Lo grotesco del asunto es que, mientras la verdadera Luftwaffe, bajo su mando, bombardeaba Londres o Varsovia, y mientras los trenes reales de la Reichsbahn transportaban a millones de almas hacia el exterminio en el este, el segundo hombre más poderoso del Reich se pasaba las tardes en su ático, vestido con un kimono de seda, moviendo palanquitas y dirigiendo trenes de miniatura. Es la metáfora perfecta de la banalidad del mal: un niño grande y cruel jugando a ser Dios mientras el mundo real ardía por su culpa.

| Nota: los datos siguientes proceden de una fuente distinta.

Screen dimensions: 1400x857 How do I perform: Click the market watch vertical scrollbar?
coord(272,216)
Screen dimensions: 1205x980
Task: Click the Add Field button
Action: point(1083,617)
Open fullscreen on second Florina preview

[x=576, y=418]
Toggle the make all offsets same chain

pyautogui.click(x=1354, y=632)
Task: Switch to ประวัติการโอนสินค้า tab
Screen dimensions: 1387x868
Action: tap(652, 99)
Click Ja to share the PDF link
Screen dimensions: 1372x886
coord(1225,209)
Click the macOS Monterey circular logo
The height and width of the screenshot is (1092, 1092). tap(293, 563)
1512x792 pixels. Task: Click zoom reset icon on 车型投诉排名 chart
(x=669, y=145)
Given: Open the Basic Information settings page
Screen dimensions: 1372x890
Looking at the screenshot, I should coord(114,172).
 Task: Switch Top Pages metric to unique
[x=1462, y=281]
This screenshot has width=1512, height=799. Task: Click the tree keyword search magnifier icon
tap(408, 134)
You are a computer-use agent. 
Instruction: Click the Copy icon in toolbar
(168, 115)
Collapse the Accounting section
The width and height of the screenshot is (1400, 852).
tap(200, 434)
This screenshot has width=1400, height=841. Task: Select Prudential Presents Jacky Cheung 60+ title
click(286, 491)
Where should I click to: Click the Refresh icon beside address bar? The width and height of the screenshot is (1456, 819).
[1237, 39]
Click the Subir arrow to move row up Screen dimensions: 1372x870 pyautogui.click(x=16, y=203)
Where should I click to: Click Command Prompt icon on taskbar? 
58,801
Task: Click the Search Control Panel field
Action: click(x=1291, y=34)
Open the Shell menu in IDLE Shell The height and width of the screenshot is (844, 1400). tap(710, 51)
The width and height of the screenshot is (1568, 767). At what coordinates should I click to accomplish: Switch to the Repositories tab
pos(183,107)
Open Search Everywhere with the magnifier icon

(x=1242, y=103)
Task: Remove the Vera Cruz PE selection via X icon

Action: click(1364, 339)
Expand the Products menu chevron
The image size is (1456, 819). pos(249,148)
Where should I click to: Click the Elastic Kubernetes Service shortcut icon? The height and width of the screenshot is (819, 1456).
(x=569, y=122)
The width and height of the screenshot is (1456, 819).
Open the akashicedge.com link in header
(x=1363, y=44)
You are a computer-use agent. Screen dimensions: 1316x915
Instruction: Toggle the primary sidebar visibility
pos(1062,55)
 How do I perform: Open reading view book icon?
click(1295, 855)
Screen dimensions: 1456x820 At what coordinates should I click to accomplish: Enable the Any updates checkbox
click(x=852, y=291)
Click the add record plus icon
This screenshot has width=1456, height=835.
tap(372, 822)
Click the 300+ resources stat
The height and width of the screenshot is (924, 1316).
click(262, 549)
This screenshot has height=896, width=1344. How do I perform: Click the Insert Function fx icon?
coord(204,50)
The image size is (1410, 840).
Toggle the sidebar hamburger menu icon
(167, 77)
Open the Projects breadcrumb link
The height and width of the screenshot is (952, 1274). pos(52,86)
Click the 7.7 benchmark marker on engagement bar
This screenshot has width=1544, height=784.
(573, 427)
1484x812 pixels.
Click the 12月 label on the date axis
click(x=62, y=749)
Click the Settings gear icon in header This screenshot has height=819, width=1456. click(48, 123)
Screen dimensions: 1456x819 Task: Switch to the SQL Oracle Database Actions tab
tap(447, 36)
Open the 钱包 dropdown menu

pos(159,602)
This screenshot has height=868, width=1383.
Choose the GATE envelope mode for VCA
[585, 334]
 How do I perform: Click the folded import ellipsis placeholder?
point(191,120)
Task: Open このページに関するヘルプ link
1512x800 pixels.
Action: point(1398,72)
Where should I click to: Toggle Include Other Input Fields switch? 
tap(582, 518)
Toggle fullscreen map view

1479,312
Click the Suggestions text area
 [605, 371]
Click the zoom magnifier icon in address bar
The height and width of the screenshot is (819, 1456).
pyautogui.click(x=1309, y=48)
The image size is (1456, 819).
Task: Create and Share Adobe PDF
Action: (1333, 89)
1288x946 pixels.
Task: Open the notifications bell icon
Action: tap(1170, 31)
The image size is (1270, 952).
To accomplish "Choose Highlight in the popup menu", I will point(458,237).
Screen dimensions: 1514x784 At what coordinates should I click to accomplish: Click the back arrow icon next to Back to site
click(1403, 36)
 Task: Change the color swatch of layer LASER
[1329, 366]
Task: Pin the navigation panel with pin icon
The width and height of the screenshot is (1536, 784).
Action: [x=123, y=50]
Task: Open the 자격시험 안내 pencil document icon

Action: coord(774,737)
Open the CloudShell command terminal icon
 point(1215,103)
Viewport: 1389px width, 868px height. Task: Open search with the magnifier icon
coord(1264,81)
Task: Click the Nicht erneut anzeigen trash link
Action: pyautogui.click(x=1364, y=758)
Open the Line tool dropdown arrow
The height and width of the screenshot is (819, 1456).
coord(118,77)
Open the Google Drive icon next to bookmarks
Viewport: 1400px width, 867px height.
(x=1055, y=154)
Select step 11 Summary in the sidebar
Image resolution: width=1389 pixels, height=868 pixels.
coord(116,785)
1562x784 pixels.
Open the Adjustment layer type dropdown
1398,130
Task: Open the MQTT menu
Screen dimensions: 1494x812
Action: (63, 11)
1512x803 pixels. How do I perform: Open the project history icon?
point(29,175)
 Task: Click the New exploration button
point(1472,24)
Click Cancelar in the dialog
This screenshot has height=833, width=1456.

La codicia de Göring era conocida por todos: saqueó los museos de Europa para llenar Carinhall. Se consideraba un connoisseur, un experto refinado con un ojo infalible para la belleza clásica. Odiaba el «arte degenerado» moderno y buscaba desesperadamente obras de los viejos maestros.
Sin embargo, la Divina Providencia –que tiene un sentido de la justicia muy fino– le reservó una humillación histórica. Göring pagó una fortuna por un cuadro titulado Cristo con la adúltera, atribuido al maestro holandés Vermeer. Lo exhibió como la joya de su colección. Tras la guerra, durante los interrogatorios, se descubrió la verdad: el cuadro no era un Vermeer. Era una falsificación pintada por un artista holandés llamado Han van Meegeren, que lo había creado en su cocina para engañar a los nazis.
Cuando le comunicaron a Göring en su celda de Núremberg que su «obra maestra» era falsa, el mariscal palideció y se hundió. Según los testigos, le dolió más saberse estafado en su orgullo de coleccionista que la acusación de haber arrasado ciudades enteras. Tal era el calibre de su soberbia.
Adicción a la morfina
No se puede entender a la persona sin entender su química. Desde que recibió un disparo en la ingle durante el Putsch de Múnich en 1923, Göring vivió esclavo de la aguja. No era un consumidor recreativo, sino un adicto funcional grave. Consumía paracodeína y morfina como si fueran caramelos. Esta adicción explica sus cambios de humor repentinos: pasaba de la euforia encantadora a la depresión o la ira homicida en cuestión de minutos. En las reuniones militares, a veces se quedaba dormido o divagaba sobre temas inconexos.
Göring en cautiverio, 9 de mayo de 1945
Cuando fue capturado por los americanos, llegó con dos maletas: una con ropa y otra, enorme, llena de miles de pastillas de paracodeína. Fue necesaria una desintoxicación médica forzosa en prisión para que el hombre real emergiera de la bruma química. Y aquí reside la paradoja final: al perder peso y limpiarse de la droga, Göring recuperó su inteligencia afilada.
El hombre que se defendió como un león en el juicio de Núremberg ya no era el bufón drogado de los últimos años de la guerra, sino el cerebro lúcido y maligno que había ayudado a Hitler a subir al poder como jefe de Policía del estado de Baviera.
La humanidad del mal
Ver a Russell Crowe o leer sobre estas anécdotas no debe servir para humanizar a Göring en el sentido de exculparlo. Al contrario. Al ver sus debilidades, sus juegos infantiles, sus mascotas y su vanidad de nuevo rico, comprendemos algo mucho más aterrador: no hacía falta ser un demonio sobrenatural para causar tanto dolor.
Hermann Göring fue un hombre dotado de talentos naturales que decidió ponerse al servicio de la oscuridad a cambio de lujos, poder y paracodeína. Sus excentricidades eran los síntomas de un alma podrida, incapaz de distinguir entre el bien y el mal, entre un tren de juguete y un tren de deportados, entre un cuadro falso y la verdad eterna.
Y esa lección, la de cómo el vicio corrompe el talento, es la que perdura cuando vemos a Russell Crowe en la piel de Göring y se apagan las luces de la sala.